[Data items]
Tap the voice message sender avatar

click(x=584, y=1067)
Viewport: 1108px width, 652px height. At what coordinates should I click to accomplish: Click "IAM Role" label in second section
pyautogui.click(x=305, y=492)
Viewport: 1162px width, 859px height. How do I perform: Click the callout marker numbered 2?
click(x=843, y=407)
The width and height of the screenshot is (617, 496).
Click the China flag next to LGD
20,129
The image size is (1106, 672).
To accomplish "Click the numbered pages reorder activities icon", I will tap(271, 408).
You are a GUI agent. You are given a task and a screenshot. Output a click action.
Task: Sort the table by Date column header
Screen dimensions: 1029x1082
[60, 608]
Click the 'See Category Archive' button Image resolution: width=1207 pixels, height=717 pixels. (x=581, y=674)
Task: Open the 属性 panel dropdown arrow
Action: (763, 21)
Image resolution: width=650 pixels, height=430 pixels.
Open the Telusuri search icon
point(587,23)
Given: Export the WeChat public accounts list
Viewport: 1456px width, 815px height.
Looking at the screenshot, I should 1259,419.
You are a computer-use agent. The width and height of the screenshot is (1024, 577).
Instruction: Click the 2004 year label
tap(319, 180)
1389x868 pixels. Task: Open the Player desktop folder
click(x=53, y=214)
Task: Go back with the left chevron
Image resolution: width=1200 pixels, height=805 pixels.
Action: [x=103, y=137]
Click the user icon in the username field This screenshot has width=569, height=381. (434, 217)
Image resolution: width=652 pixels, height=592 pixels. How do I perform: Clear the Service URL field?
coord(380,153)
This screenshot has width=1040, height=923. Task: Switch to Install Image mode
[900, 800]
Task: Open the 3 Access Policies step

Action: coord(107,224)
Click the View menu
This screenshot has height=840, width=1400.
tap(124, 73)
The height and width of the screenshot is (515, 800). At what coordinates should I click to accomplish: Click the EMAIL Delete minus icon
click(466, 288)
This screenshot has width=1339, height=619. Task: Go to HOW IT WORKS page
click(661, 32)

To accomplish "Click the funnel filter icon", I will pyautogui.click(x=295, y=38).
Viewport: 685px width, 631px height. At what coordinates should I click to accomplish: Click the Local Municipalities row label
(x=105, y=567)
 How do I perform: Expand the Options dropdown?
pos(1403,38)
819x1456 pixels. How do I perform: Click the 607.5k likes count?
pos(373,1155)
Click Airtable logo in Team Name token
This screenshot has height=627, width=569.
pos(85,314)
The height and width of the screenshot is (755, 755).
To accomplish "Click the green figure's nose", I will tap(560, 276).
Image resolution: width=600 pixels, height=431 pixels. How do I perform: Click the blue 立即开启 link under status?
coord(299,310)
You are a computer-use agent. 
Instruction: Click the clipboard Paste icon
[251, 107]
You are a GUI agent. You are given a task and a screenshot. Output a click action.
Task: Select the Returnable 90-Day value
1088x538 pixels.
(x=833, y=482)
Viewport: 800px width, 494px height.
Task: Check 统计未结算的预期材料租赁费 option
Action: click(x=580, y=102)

## Task
Please reproduce each line above exactly as written.

## Solution
Tap the voice message sender avatar

click(x=584, y=1067)
Viewport: 1108px width, 652px height. At what coordinates should I click to accomplish: Click "IAM Role" label in second section
pyautogui.click(x=305, y=492)
Viewport: 1162px width, 859px height. How do I perform: Click the callout marker numbered 2?
click(x=843, y=407)
The width and height of the screenshot is (617, 496).
Click the China flag next to LGD
20,129
The image size is (1106, 672).
To accomplish "Click the numbered pages reorder activities icon", I will tap(271, 408).
You are a GUI agent. You are given a task and a screenshot. Output a click action.
Task: Sort the table by Date column header
Screen dimensions: 1029x1082
[60, 608]
Click the 'See Category Archive' button Image resolution: width=1207 pixels, height=717 pixels. (x=581, y=674)
Task: Open the 属性 panel dropdown arrow
Action: (763, 21)
Image resolution: width=650 pixels, height=430 pixels.
Open the Telusuri search icon
point(587,23)
Given: Export the WeChat public accounts list
Viewport: 1456px width, 815px height.
Looking at the screenshot, I should 1259,419.
You are a computer-use agent. The width and height of the screenshot is (1024, 577).
Instruction: Click the 2004 year label
tap(319, 180)
1389x868 pixels. Task: Open the Player desktop folder
click(x=53, y=214)
Task: Go back with the left chevron
Image resolution: width=1200 pixels, height=805 pixels.
Action: [x=103, y=137]
Click the user icon in the username field This screenshot has width=569, height=381. (434, 217)
Image resolution: width=652 pixels, height=592 pixels. How do I perform: Clear the Service URL field?
coord(380,153)
This screenshot has width=1040, height=923. Task: Switch to Install Image mode
[900, 800]
Task: Open the 3 Access Policies step

Action: coord(107,224)
Click the View menu
This screenshot has height=840, width=1400.
tap(124, 73)
The height and width of the screenshot is (515, 800). At what coordinates should I click to accomplish: Click the EMAIL Delete minus icon
click(466, 288)
This screenshot has width=1339, height=619. Task: Go to HOW IT WORKS page
click(661, 32)

To accomplish "Click the funnel filter icon", I will pyautogui.click(x=295, y=38).
Viewport: 685px width, 631px height. At what coordinates should I click to accomplish: Click the Local Municipalities row label
(x=105, y=567)
 How do I perform: Expand the Options dropdown?
pos(1403,38)
819x1456 pixels. How do I perform: Click the 607.5k likes count?
pos(373,1155)
Click Airtable logo in Team Name token
This screenshot has height=627, width=569.
pos(85,314)
The height and width of the screenshot is (755, 755).
To accomplish "Click the green figure's nose", I will tap(560, 276).
Image resolution: width=600 pixels, height=431 pixels. How do I perform: Click the blue 立即开启 link under status?
coord(299,310)
You are a computer-use agent. 
Instruction: Click the clipboard Paste icon
[251, 107]
You are a GUI agent. You are given a task and a screenshot. Output a click action.
Task: Select the Returnable 90-Day value
1088x538 pixels.
(x=833, y=482)
Viewport: 800px width, 494px height.
Task: Check 统计未结算的预期材料租赁费 option
Action: click(x=580, y=102)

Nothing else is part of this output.